Düsseldorf. Die Düsseldorferin Autorin hat eine ganz besondere Beziehung zu Indien. Dort spielt ihr erster Roman "Das Mottenprinzip". Von Saskia Nothofer

Seit 1988 lebt Regina Ray in Düsseldorf. 1955 in Bretten (Baden-Württemberg) geboren, hat es die gelernte Atem-, Stimm- und Sprechtrainerin auch aus beruflichen Gründen an den Rhein verschlagen. Den Großteil ihres Lebens verbringt sie jedoch mit dem Schreiben.

Frau Ray, stimmt es, dass Ihr Weg zum Schreiben mit einem Naturerlebnis begann?

Ray Ja. Es hat begonnen, als ich in einer kleinen Hütte auf dem Feld, ohne Strom und ohne fließendes Wasser gelebt habe. Dort habe ich mir Notizen über das Leben und die Natur gemacht - und dabei gemerkt: Ich bin eine Schreibende.

Ist das Schreiben für Sie mittlerweile ein Hauptberuf geworden?

Ray Ich würde das Schreiben jedenfalls nicht als Nebenberuf bezeichnen, da es viel Zeit meines Lebens einnimmt. Aber ich gehe auch meinem eigentlichen Beruf als Atem-, Stimm- und Sprechtrainerin noch nach. Denn von der Belletristik allein zu leben, ist schwierig.

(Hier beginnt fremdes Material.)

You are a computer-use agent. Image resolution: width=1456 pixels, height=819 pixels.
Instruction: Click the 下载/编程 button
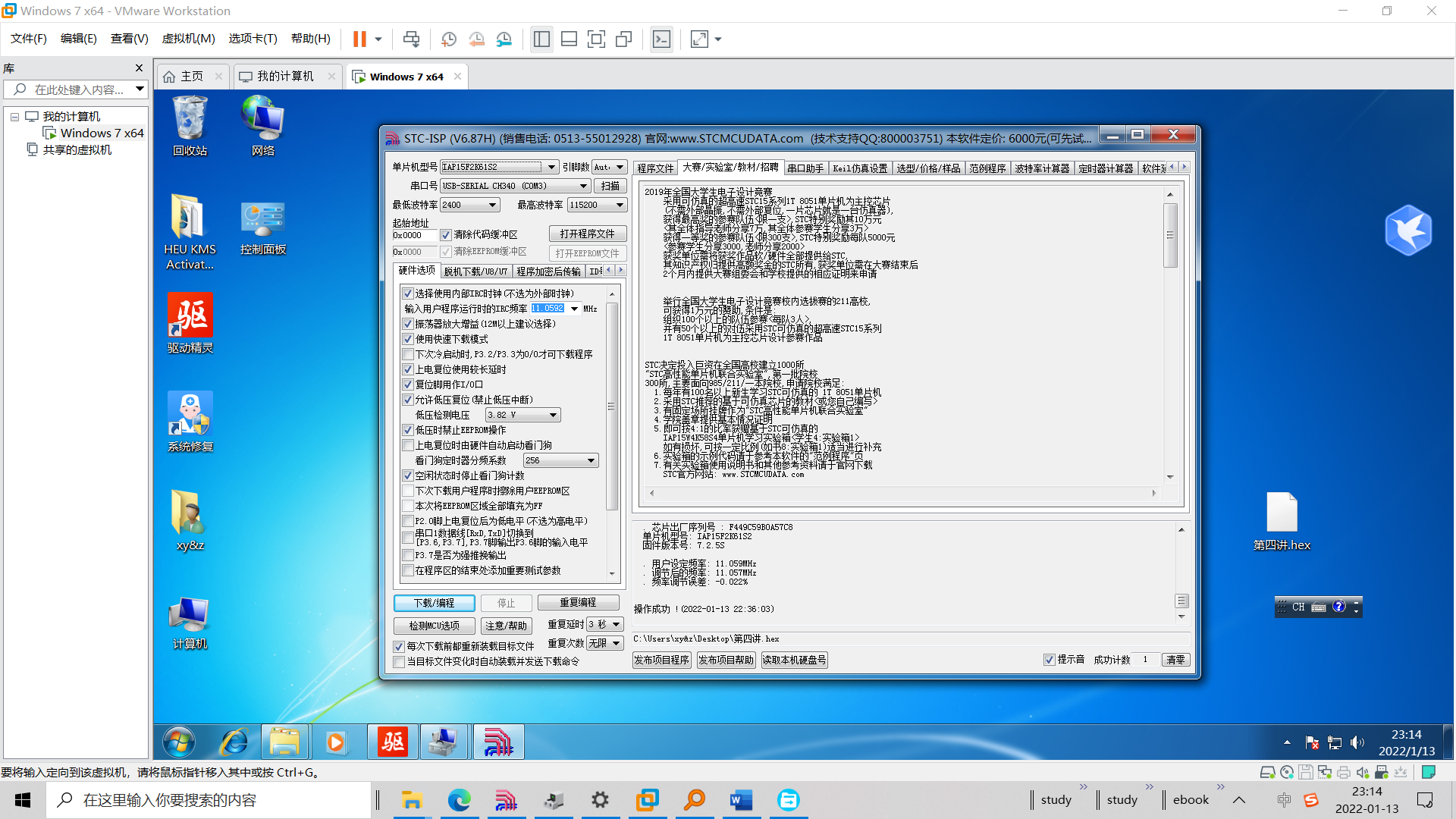[x=434, y=603]
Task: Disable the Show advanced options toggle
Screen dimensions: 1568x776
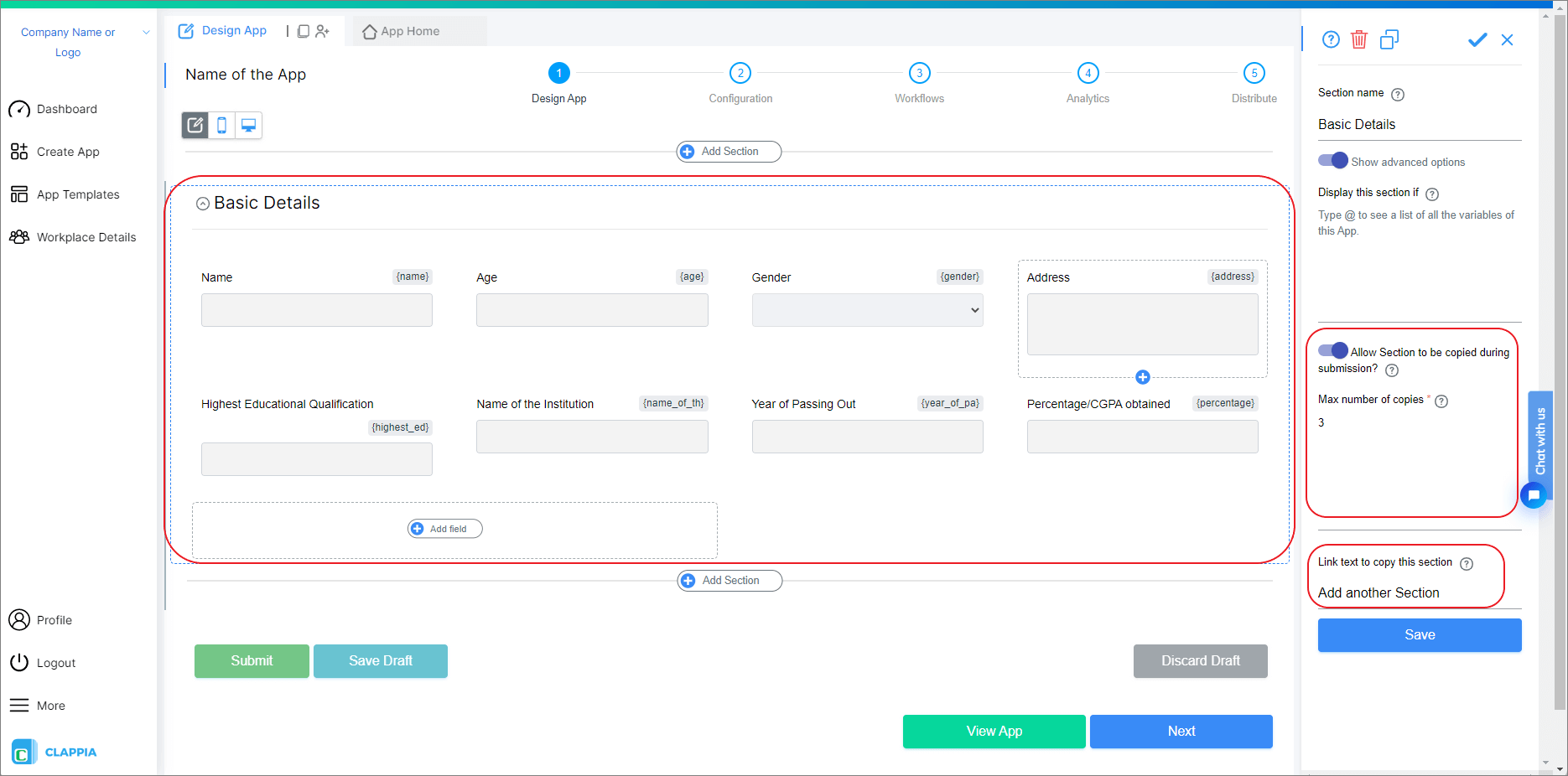Action: click(1332, 160)
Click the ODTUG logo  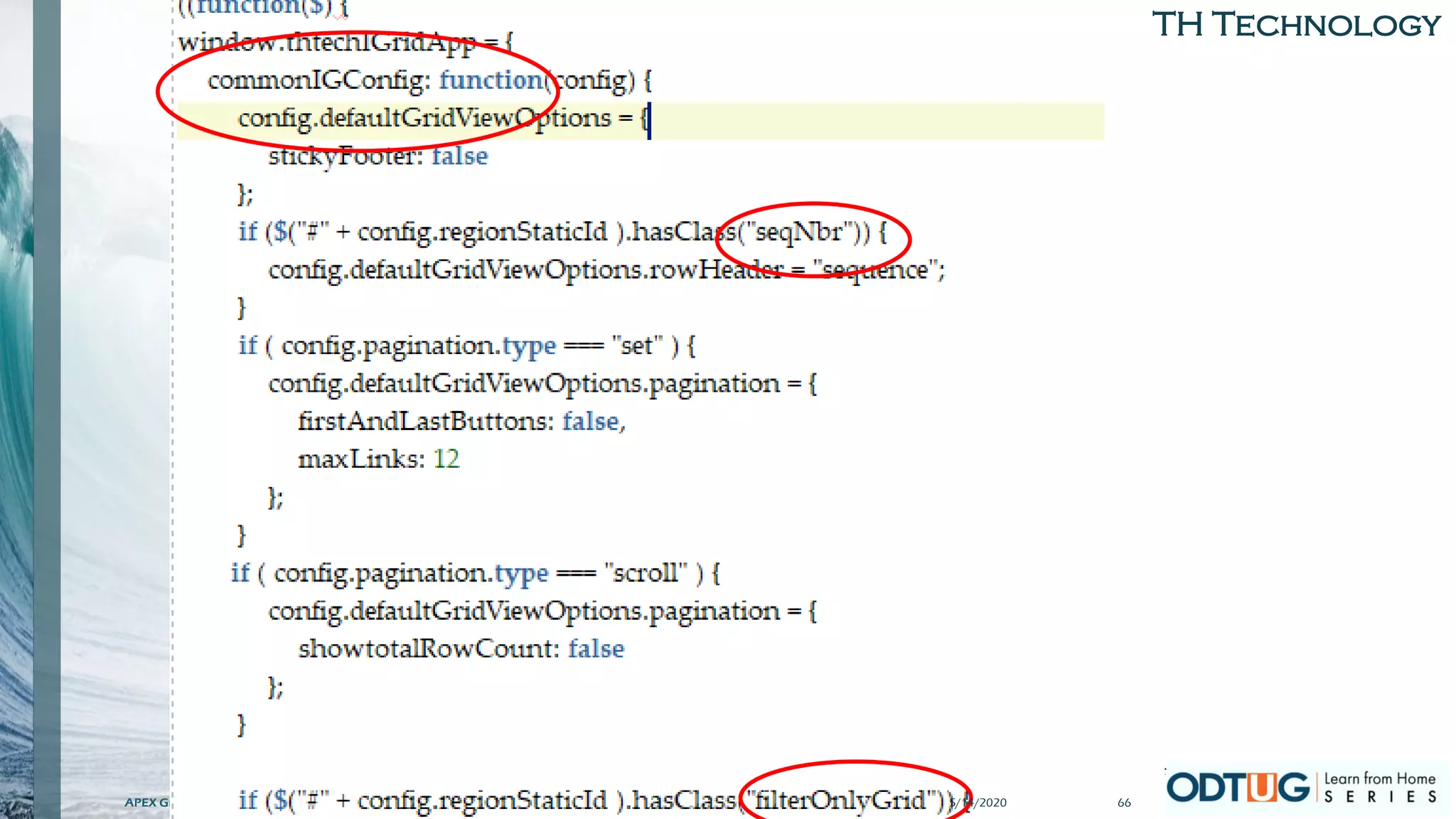[1237, 788]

Was macht Ihnen denn mehr Spaß?

Ray Das ist schwierig zu sagen. Ohne das Drumherum ist beim Schreiben aber der rein kreative Prozess das Schönste; es sind Momente, die man nicht bemerkt. Man bekommt ein Gefühl von Zeitlosigkeit, man ist vollkommen absorbiert. Im Unterricht können solche kreativen Momente aber auch entstehen.

Wann und wo schreiben Sie am liebsten?

Ray Meistens mache ich das frühmorgens in meinem Bett.

Und wie lange arbeiten Sie dort?

Ray Es kommt darauf an, was der Rest des Tages bringt, wie viel Zeit ich mit dem Schreiben verbringe. Maximal schaffe ich aber vier Stunden. Dann sind die Batterien einfach leer.

Ihr Roman "Das Mottenprinzip" ist über 300 Seiten lang. Wie lange haben Sie daran gearbeitet?

Ray Knapp zehn Jahre hat das gedauert. Es gab einige Unterbrechungen, es gab Phasen des Liegenlassens, und ich musste einen Verlag finden.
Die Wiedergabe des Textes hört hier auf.